Six world powers sidestepped Iran’s refusal to discuss scrapping uranium enrichment today, offering instead to revive smaller-scale talks in hopes they will lead to broader dialogue about Tehran’s nuclear activities.

Six world powers sidestepped Iran’s refusal to discuss scrapping uranium enrichment today, offering instead to revive smaller-scale talks in hopes they will lead to broader dialogue about Tehran’s nuclear activities.

Tehran denies that it wants nuclear arms, insisting it wants only to make peaceful nuclear energy for its rising population.

But concerns have grown because its uranium enrichment program could also make fissile warhead material, because of its nuclear secrecy and also because the Islamic republic refuses to co-operate with UN attempts to investigate suspicions that it ran experiments related to making nuclear weapons.

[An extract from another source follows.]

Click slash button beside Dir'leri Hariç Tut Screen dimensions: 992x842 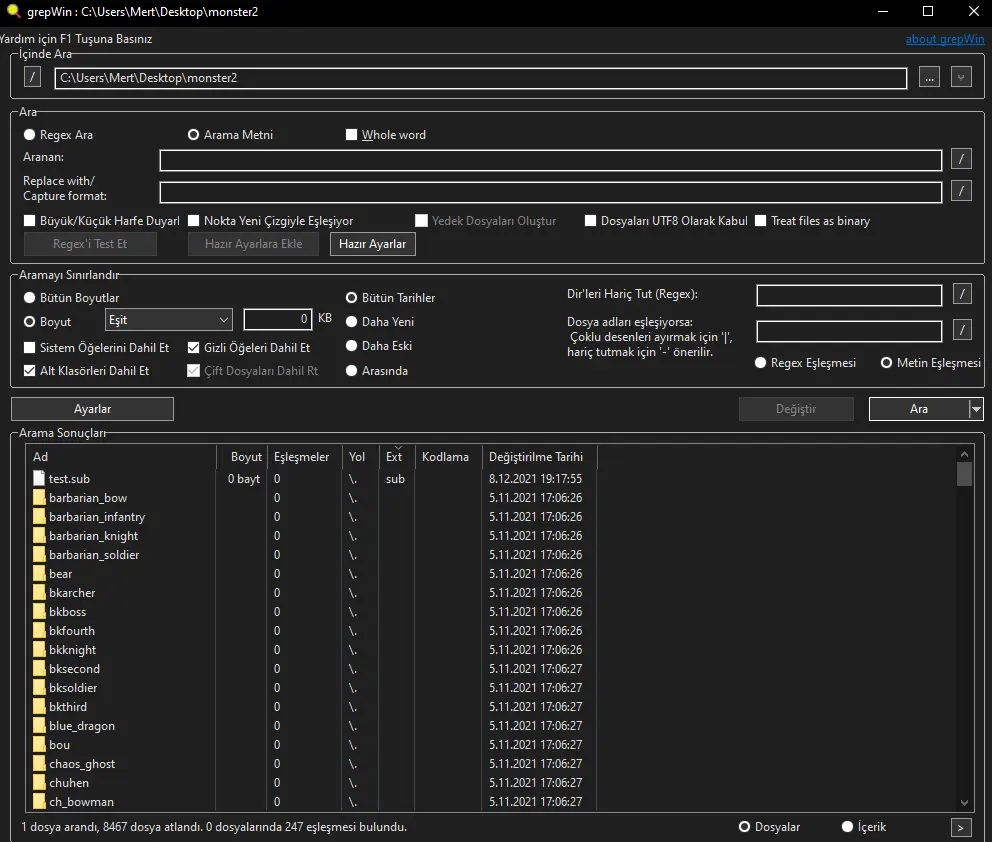[x=961, y=294]
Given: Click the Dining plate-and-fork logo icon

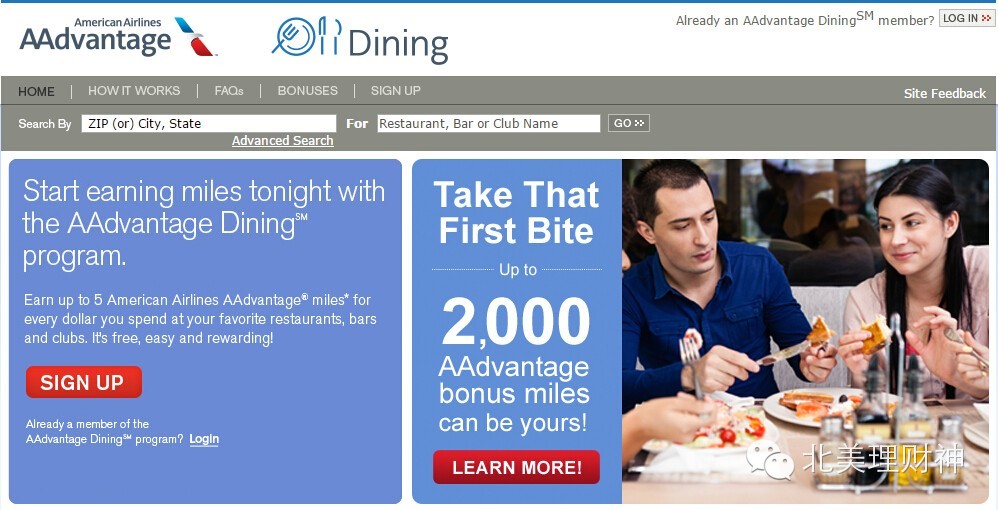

While the six nations went into the first day of talks Friday formally focused on freezing Iran’s uranium enrichment program, Tehran has repeatedly said this activity is not up for discussion.

Instead, Iranian officials came to the table with an agenda that covered just about everything except its nuclear program – global disarmament, Israel’s suspected nuclear arsenal, and Tehran’s concerns about US military bases in Iraq and elsewhere.

As talks resumed today, Iranian delegate Abolfazl Zohrevand said the atmosphere was “positive”, telling AP Television News: “Both sides showed the willingness that a solution can be achieved to reach active cooperation on various issues.”

Diplomats from two other delegations familiar with the negotiations were less bullish, and said that the six – the US, China, Russia, Britain, France and Germany – were trying a new tack after a frustrating 14-hour round Friday that cast the two sides’ different positions into sharp relief.

One of the diplomats said that on Friday Iran tried and failed to impose conditions on further talks that would have included a lifting of UN sanctions and an end to six-power demands that Tehran give up uranium enrichment.

With Britain, Germany and China standing by, the US, Russia and France were talking with Iran today about reviving a 2009 offer to exchange some of Iran’s enriched uranium for fuel rods for Tehran’s research reactor.

One diplomat said any agreement to explore reviving those talks should be seen only as a confidence-building measure and should not detract from the ultimate goal of curbing Iran’s enrichment activities.

Tehran is under four sets of UN Security Council sanctions for refusing to cease enrichment and other activities that could be used to make nuclear weapons.